Thursday, October 24, 2019

Birds and birders and all kind of good stuff

Kingbird Highway:
The Biggest Year in the Life of an Extreme Birder
by Ken Kauffman

One of few nonfiction books I've ever read that brought me to tears--not from sadness--that's common as crows--but from the simple magical beauty of learning. Of figuring something out, something real, something that would live with you forever.

I don't want to quote his last chapter--I want you to read it for yourself and see why it made me cry. But I'll steal from his Afterword:

The most significant thing we find may not be the thing we were seeking. That is what redeems the crazy ambivalence of birding. As trivial as our listing pursuit may be, it gets us out there in the real world, paying attention, hopeful and awake. Any day could be a special day, and probably will be, if we just go out to look.

The author's evolving perspective made me especially happy because it agreed with what I'd found out for myself. Watching birds just to collect species in a life list is a fun game, like fishing, but not an end in itself. For me, anyway. When I catch a fish, it's caught. Done with--it's either thrown back, saved to clean, cooked and eaten, or possibly mounted as a trophy. But my interaction with the living fish is pretty much over as soon as I haul it in.

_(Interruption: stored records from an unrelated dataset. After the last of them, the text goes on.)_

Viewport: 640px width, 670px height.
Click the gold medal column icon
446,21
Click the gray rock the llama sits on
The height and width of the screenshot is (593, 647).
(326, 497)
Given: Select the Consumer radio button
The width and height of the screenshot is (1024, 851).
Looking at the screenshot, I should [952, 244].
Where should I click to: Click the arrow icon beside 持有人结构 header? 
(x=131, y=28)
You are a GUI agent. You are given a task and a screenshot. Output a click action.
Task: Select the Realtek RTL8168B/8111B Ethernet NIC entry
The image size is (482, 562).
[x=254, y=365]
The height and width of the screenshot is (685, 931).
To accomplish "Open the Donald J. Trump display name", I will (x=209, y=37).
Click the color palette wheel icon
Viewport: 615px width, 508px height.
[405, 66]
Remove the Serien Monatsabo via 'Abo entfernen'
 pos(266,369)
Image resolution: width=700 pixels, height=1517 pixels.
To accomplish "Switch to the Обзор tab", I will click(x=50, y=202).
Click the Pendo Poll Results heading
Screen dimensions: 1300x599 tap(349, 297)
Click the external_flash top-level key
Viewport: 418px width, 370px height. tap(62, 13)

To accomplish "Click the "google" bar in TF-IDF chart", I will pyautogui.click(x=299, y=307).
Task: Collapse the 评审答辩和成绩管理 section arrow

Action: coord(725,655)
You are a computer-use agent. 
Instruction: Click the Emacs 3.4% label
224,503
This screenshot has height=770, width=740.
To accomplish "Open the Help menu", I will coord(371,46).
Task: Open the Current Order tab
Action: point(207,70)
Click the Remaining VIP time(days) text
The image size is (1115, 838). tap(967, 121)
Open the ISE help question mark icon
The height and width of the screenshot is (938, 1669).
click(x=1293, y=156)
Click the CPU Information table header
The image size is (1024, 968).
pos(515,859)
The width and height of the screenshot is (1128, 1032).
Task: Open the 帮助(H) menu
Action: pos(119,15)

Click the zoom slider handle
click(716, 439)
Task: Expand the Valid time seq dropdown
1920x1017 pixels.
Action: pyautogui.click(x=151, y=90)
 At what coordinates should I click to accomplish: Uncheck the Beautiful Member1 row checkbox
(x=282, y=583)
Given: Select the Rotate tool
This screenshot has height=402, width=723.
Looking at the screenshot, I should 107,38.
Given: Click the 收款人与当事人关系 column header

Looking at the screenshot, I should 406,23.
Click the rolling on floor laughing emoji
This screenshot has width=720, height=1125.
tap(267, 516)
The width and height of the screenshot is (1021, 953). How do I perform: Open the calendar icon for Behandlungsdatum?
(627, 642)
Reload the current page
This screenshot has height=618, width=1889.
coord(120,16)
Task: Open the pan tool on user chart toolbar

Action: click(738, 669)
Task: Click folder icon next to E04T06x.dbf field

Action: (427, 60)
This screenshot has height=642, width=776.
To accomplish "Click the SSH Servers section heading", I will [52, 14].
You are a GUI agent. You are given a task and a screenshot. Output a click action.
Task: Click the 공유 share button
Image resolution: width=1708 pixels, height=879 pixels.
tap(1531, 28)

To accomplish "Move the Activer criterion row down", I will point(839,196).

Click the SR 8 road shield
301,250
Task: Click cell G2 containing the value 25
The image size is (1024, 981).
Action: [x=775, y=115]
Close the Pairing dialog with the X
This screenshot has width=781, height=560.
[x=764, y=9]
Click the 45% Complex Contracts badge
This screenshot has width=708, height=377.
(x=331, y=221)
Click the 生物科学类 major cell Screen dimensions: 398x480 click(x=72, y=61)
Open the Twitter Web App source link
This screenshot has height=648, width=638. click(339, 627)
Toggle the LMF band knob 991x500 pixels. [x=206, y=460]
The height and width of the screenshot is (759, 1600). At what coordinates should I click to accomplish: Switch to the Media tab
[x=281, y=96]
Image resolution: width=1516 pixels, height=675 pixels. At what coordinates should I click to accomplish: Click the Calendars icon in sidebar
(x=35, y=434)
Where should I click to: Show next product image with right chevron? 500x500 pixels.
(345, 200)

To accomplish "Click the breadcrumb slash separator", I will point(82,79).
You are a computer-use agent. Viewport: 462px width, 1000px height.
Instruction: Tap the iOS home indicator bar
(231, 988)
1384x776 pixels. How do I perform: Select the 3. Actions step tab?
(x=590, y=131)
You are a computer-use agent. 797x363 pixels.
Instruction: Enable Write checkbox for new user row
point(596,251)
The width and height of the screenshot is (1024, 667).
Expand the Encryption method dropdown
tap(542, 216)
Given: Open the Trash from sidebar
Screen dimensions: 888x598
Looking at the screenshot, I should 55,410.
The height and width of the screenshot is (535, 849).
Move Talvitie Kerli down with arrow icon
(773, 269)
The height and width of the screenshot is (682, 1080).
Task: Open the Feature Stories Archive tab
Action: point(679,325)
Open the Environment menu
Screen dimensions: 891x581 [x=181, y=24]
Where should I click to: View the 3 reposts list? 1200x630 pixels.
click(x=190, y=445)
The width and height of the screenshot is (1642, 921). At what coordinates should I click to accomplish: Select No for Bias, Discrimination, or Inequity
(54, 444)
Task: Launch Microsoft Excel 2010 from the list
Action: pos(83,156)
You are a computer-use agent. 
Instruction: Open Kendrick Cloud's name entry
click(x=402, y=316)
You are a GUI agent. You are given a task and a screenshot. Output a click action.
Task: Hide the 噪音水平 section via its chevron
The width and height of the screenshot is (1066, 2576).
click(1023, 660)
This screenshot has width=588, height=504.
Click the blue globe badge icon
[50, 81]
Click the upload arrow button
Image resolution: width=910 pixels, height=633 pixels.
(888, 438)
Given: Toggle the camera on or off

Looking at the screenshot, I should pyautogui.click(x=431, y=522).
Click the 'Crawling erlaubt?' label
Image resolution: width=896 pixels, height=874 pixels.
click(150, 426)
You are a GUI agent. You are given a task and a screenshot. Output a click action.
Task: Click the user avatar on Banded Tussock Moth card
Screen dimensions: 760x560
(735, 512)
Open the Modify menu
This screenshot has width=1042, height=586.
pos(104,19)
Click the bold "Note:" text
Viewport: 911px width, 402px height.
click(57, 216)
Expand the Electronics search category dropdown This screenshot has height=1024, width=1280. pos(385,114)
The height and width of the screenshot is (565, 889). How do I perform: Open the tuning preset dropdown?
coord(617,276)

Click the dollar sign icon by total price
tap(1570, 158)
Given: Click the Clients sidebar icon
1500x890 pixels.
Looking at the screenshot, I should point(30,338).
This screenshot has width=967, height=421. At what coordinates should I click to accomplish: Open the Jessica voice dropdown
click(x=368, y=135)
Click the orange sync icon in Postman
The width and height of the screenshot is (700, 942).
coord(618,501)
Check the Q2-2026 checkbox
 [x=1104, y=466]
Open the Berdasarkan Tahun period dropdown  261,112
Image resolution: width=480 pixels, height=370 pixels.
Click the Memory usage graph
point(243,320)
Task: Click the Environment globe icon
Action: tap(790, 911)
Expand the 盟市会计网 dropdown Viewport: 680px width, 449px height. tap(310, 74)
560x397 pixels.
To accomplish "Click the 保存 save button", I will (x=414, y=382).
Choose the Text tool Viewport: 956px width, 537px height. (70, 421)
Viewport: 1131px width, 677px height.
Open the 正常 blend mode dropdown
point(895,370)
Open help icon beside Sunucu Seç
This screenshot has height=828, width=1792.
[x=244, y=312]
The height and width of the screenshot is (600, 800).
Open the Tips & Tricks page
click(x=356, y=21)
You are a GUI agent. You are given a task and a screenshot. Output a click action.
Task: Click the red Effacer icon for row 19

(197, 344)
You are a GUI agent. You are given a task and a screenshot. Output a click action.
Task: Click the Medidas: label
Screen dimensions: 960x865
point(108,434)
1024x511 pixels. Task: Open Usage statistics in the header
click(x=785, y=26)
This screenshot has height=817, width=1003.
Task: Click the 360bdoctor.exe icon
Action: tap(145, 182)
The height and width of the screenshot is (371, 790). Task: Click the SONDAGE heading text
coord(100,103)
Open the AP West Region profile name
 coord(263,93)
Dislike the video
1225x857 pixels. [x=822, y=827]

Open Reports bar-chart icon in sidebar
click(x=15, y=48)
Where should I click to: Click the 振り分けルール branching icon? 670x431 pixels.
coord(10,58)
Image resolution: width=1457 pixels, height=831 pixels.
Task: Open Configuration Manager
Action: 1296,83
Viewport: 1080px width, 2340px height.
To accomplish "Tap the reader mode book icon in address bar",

Birding shouldn't be that way. You can catch a bird many times. You can watch a single bird over many days; watch a flock over many weeks; watch a mated pair raise their young; and even watch a whole species over a lifetime. Mockingbirds, for instance, take their song from the sounds they've heard around them--every mockingbird has a unique, fascinating repertory; I can listen for a long time and still not recognize every song.

So this is a lesson I can relearn every time I raise binoculars to eyes--it's not the species, it's the experience. If that means sitting for hours on end, behind a spotting scope at a bird blind with a jacket over your head, that's what it means.

And I see I've digressed. I thoroughly enjoyed every page of this book and heartily applaud him for experiencing it, documenting the trips and sharing it with me. Thanks!